Researchers identify two risk factors that indicate higher risk of aggressive prostate cancer

By Dr. Priyom Bose, Ph.D.Reviewed by Danielle Ellis, B.Sc.Jul 11 2024

A recent European Urology Oncology study assessed the mortality risks, based on the Gleason score and clinical parameters, in patients with prostate cancer (PC).

Prostate cancer and Gleason score

The Gleason score is a scoring system that ranges from 6 to 10 and is used to assess patients with prostate cancer. A lower score indicates that cancer cells resemble normal cells closely and are more likely to spread slowly. Clinicians use the Gleason score to formulate effective treatment for prostate cancer, which could lead to a better prognosis.

The ProtecT trial findings triggered a controversy regarding the accuracy of the Gleason grade 3 + 3 or Gleason grade group (GGG) results of prostate biopsy analysis for cancer diagnosis and outcome. The majority of the ProtecT cohort had GGG 1 disease, and among this population, only 3.1% died from PC at a median follow-up of 15 years.

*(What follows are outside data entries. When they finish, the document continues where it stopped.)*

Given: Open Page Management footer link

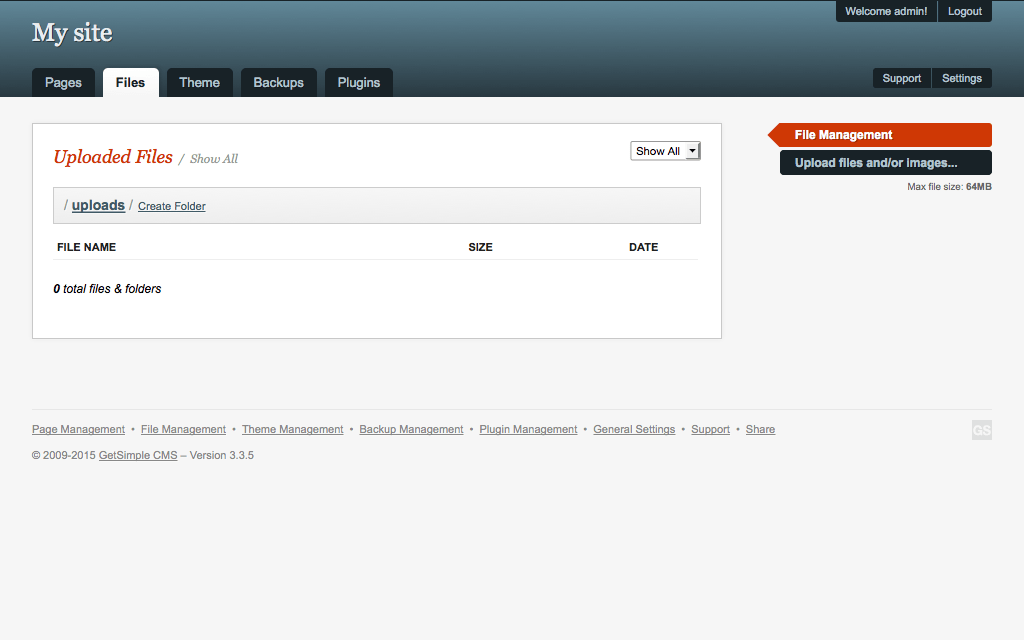Looking at the screenshot, I should coord(78,429).
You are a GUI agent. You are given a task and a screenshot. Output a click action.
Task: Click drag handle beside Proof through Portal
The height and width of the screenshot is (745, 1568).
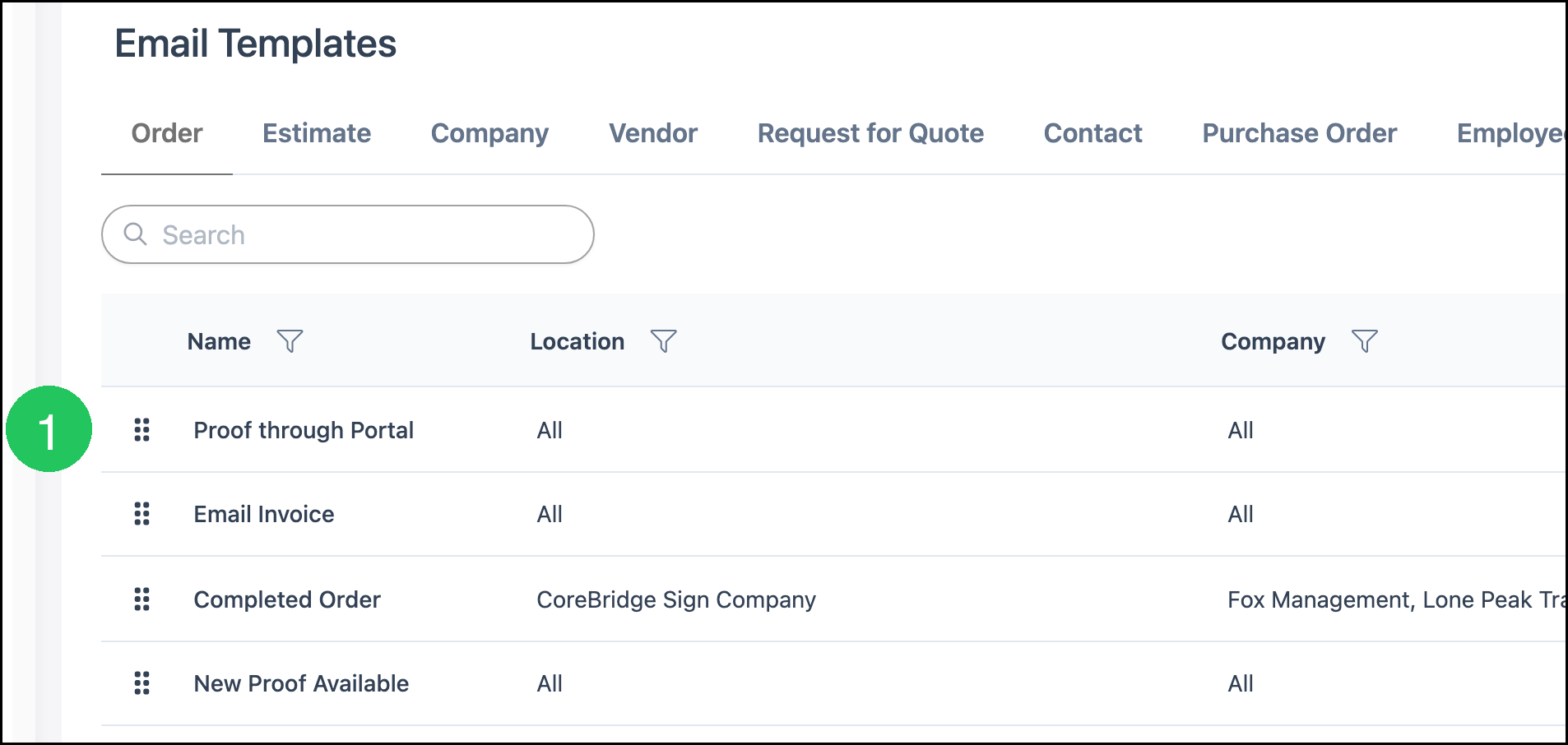[142, 430]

As stated, participants of the ProtecT trial were randomly assigned to active monitoring (AM) and radical treatment. Patients received different treatments for prostate cancer, including androgen deprivation therapy (ADT), radical prostatectomy (RP), or radiotherapy (RT). Around 61% of the patients who were randomized to AM eventually received radical treatment by the 15th year of follow-up. These patients were at a higher risk of developing metastatic disease. There is a possibility that a subgroup of the ProtecT cohort could have benefitted from earlier treatment despite having biopsy GGG 1 PC.

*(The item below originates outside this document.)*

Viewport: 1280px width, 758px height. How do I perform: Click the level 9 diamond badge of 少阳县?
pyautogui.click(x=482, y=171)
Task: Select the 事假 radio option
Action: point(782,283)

Clinical parameters based on the contemporary combined biopsy (CBx) approach need to be identified to predict occult high-risk PC in patients with a GGG 1 diagnosis. It is also important to understand whether this information could aid in detecting patients with GGG 1 who are at higher risk of PC-specific mortality (PCSM) and all-cause mortality (ACM).

About the study

The current study investigated the association of clinical factors with unsampled high-risk PC, PCSM, and ACM following RP in patients with GGG1 PC. A total of 10,228 patients were selected for the primary cohort between February 28, 1992, and September 7, 2023. These patients underwent RP for a diagnosis of biopsy GGG 1 adenocarcinoma of the prostate at the University Hospital Hamburg-Eppendorf. A total of 9,248 patients underwent a 12-core TRUS-guided systematic biopsy (SBx). The median age of the study cohort was 63 years.

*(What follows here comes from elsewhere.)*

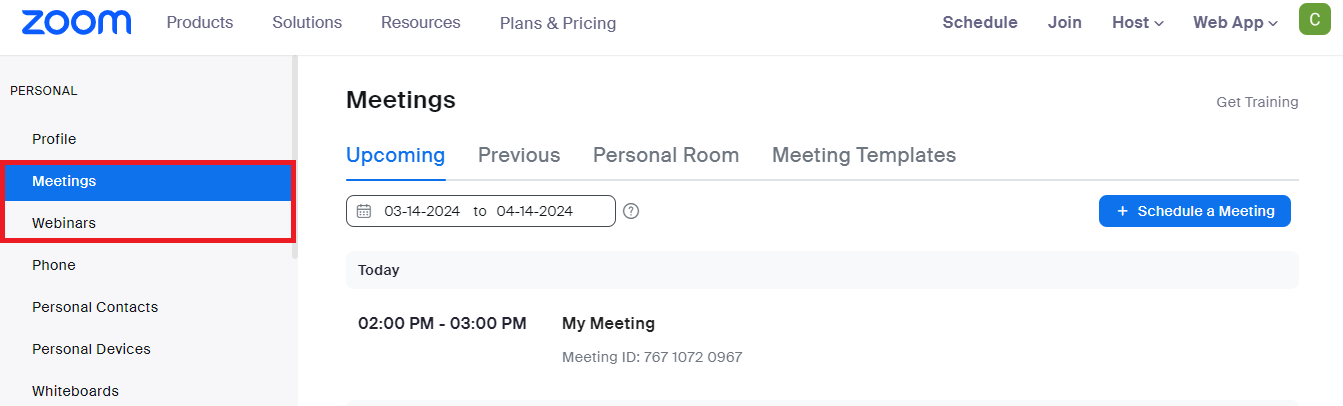Expand the Host dropdown
Image resolution: width=1343 pixels, height=406 pixels.
1138,22

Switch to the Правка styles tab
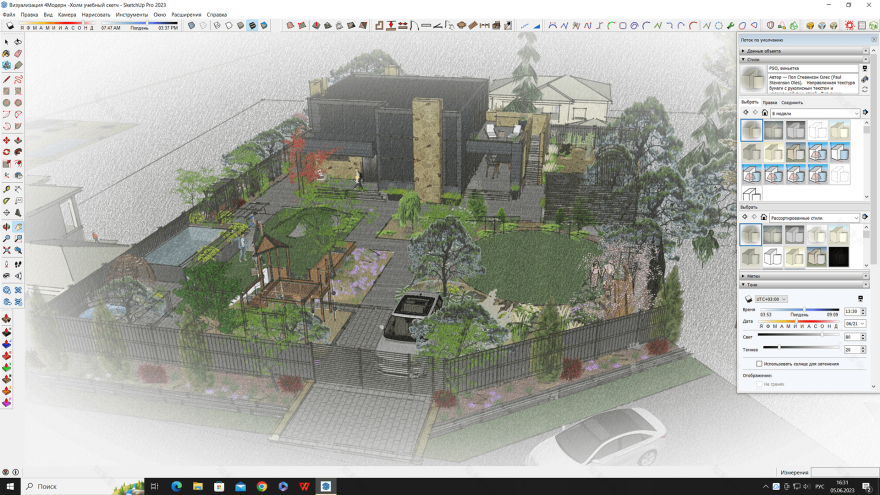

Another cohort was designed with 980 additional patients who underwent RP between July 2, 2013, and September 7, 2023, for a diagnosis of biopsy GGG 1 PC.  The median age of this cohort was 62 years.

Study findings

The current study observed that patients with GGG 1 PC who were diagnosed by contemporary CBx and have percent positive biopsies (PPB) over 50% or a prostate-specific antigen (PSA) level over 20 ng/ml are at a significantly higher risk of developing adverse pathology at RP and early PSA failure. Furthermore, patients with one or both clinical risk factors and belonging to the SBx group exhibited a higher risk of PCSM and ACM.

If the ProtecT trial findings were stratified based on the presence of one or more clinical factors, higher PCSM rates could have been estimated. Consideration of clinical factors during diagnosis could help identify patients who are most likely to harbor unsampled higher-grade and higher-stage cancer that could reduce life span.  Patients with biopsy GGG 1 PC, with either PPB >50% or PSA >20 ng/ml, must be seriously considered for a systematic rebiopsy.

A reduced mortality rate associated with PC was attributed to early intervention with RP. Listing a GGG 1 result as benign could significantly delay the time of cancer diagnosis and treatment. In this study, the SBx group was ideal for assessing long-term mortality risk because the CBx technique is relatively new and has been routinely used for five years only. Considering this, the authors indicated the possibility of overestimation of PCSM and ACM results relative to actual risks had a CBx approach been used. This could be the reason for the 2.47% lower incidence of adverse pathology at RP in the CBx group when compared to the SBx group.

Conclusions

This study observed that patients categorized as GGG 1, having either PPB >50% or PSA >20 ng/ml, are at a higher risk of adverse pathology, early PSA failure, and mortality risk. This information should aid clinicians in identifying patients with GGG 1 who might be at a higher risk of severe PC or have elevated mortality risks.